--- Cosa fare ---
Riprendi il testo sulla risoluzione consensuale del rapporto di lavoro e portalo avanti a partire dall'ultima frase.

--- Estratto della pagina ---
Altra causa di risoluzione del rapporto di lavoro è la risoluzione consensuale, quando sia datore di lavoro che lavoratore concordino sulla volontà di concludere il rapporto di lavoro. Varie sono le circostanze in cui viene fatto ricorso all’istituto della risoluzione consensuale, tra queste ad esempio nei processi di riorganizzazione o di ristrutturazione, oppure per situazioni soggettive, quali quella di porre fine ad un controversia tra parte datoriale e lavoratore.
Le parti possono stabilire che l’effetto della risoluzione consensuale produca l’estinzione immediata del rapporto di lavoro o possono differire la stessa ad un momento successivo. Generalmente la risoluzione consensuale comporta la rinuncia al periodo di preavviso e alla relativa indennità sostitutiva. Al dipendente viene offerta una somma aggiuntiva, oltre al TFR ed altre spettanze derivanti dal rapporto di lavoro anche il cosiddetto incentivo all’esodo, liberamente stabilito dalle parti. Per quanto concerne la forma dell’atto, in commento, non vi è obbligo di forma scritta, ben potendo la risoluzione consensuale verificarsi attraverso il semplice comportamento concludente delle parti. Risulta comunque consigliabile, anche al fine di fornire la dimostrazione della esistenza della volontà comune delle parti di estinguere il rapporto, che venga osservata la forma scritta e che l’atto venga sottoscritto possibilmente davanti alle Commissioni di conciliazione o di fronte al giudice, per evitare l’impugnazione da parte di chi ne abbia interesse.
Sia per le dimissioni che per la risoluzione consensuale, il nostro ordinamento al fine di combattere il fenomeno delle cd. dimissioni in bianco, è stato introdotto, con la legge n. 92/2912, l’obbligo di convalida. Con l‘articolo 26 del D.Lgs. 151/2015 viene introdotta la nuova disciplina di convalida, che va eseguita solo ed esclusivamente con modalità telematiche su appositi moduli resi disponibili dal Ministero del lavoro e delle politiche sociali attraverso il sito www.lavoro.gov.it e trasmessi al datore di lavoro e alla Direzione territoriale del lavoro competente secondo le modalità individuate in un decreto del Ministro del lavoro e delle politiche sociali adottato il 15 dicembre 2015 in vigore dal 12 gennaio 2016.

--- Materiale ---
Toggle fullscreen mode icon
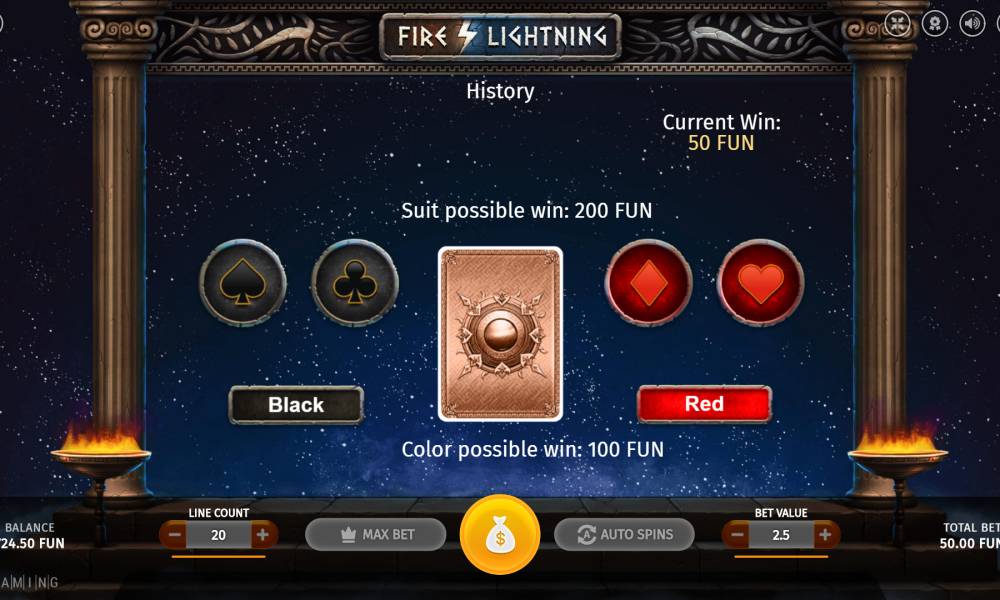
...
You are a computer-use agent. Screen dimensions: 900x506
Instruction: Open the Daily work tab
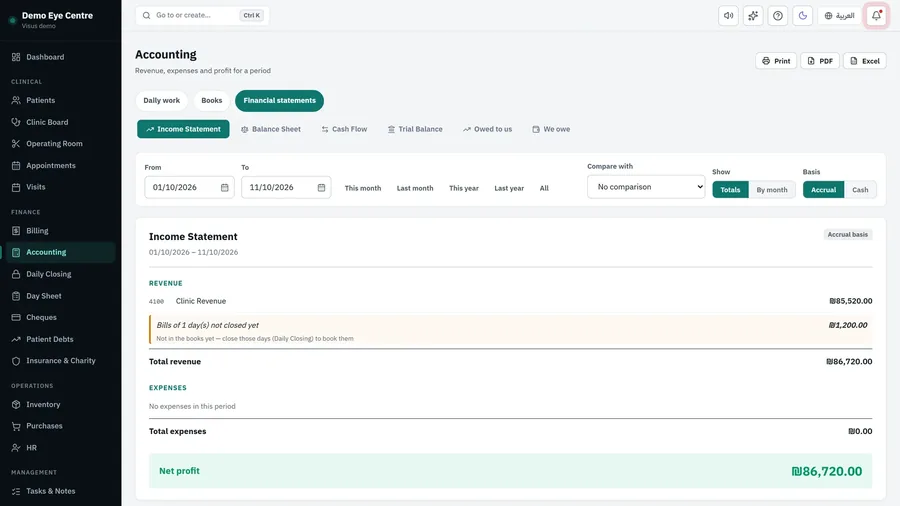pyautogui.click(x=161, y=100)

--- Risposta finale ---
Applicazione della norma
Alle dimissioni e risoluzioni consensuali, il D.Lgs. n. 151/2015, trova applicazione dal 12 marzo 2016 e riguardano tutti i rapporti di lavoro subordinato ad eccezione di talune ipotesi.
La norma non trova applicazione per i seguenti rapporti di lavoro:
- i rapporti di lavoro domestico e nei casi in cui il recesso interviene nelle sedi cd. “protette” di cui all’art. 26, comma 7, del D.Lgs. n. 151 del 2015;
- il recesso durante il periodo di prova di cui all’art. 2096 c.c.;
- i casi di dimissioni o risoluzioni consensuali del rapporto di lavoro presentate dalla lavoratrice madre nel periodo di gravidanza o dai genitori lavoratori durante i primi tre anni di vita del bambino, che dovranno essere convalidate presso la Direzione del lavoro territorialmente competente ai sensi dell’art. 55, comma 4, del D.Lgs. n. 151/2001;
- i rapporti di lavoro marittimo, in quanto il contratto di arruolamento dei lavoratori marittimi è regolato da legge speciale del Codice della Navigazione;
- le risoluzione consensuali e dimissioni disposte nelle sedi conciliative.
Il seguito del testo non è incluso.